As for my tastes back then, I found the canyon roads outside of town (just north of Santa Barbara) and found that the hotrods didn't turn very well. Small sporty cars were and still are my tastes. Couldn't afford one back then, made do tearing down a canyon road with the 69 Datsun 510 Wagon I learned to drive in or 72 Suzuki TS185 enduro and later an early Pinto. Pinto's get maligned a lot but were actually pretty decent cars as long as you weren't rear ended. Stay ahead and don't slow down.

Did the 4X4 thing when I was stationed in Alaska. Had a 81 K5 Blazer that I got muddy regularly. Never got around to lifting it but did run decent all-terrain mudders.

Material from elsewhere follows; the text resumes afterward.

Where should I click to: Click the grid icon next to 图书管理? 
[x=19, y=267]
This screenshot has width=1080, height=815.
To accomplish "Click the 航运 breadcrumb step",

As for my driveway now, I admit that I do like to autocross and I do like car shows. And with the kids grown and gone I can finally have toys. For autocross I have a 99 Miata that I've slowly upgraded as I can afford but have to balance and share the funds with my 70 Opel GT that I restored and is my weekend cruiser and show car. But is a restoration ever done? I've done a couple upgrades to it for reliability and drivability and still tinker with it trying to make it better. I enjoy both. One of these days I'll get to the 63 MG Midget and 80 Yamaha XS650 in the garage and get the Miata on a real racetrack.

ProDarwin UberDork
6/27/15 12:43 p.m.
lnlogauge wrote: Setting up a car for autocross isn't going to kill me. its going to make you a better driver, and less likely to kill me.

Ever seen a fellow autocross drive home from an event in the rain on worn out but way too wide RS3s or R comps? Its pretty unsafe.

That said, its an unfortunate situation, not a perpetual condition created by the modifications (a donk with itty brakes will never been in a position to stop well).

I think I can agree with most of what JG is getting at. But I'll never say "But you should have seen the guy’s eyes light up when he talked about it" when referring to someone with a big truck rolling coal. Probably a few other car types that would fall into this category for me as well.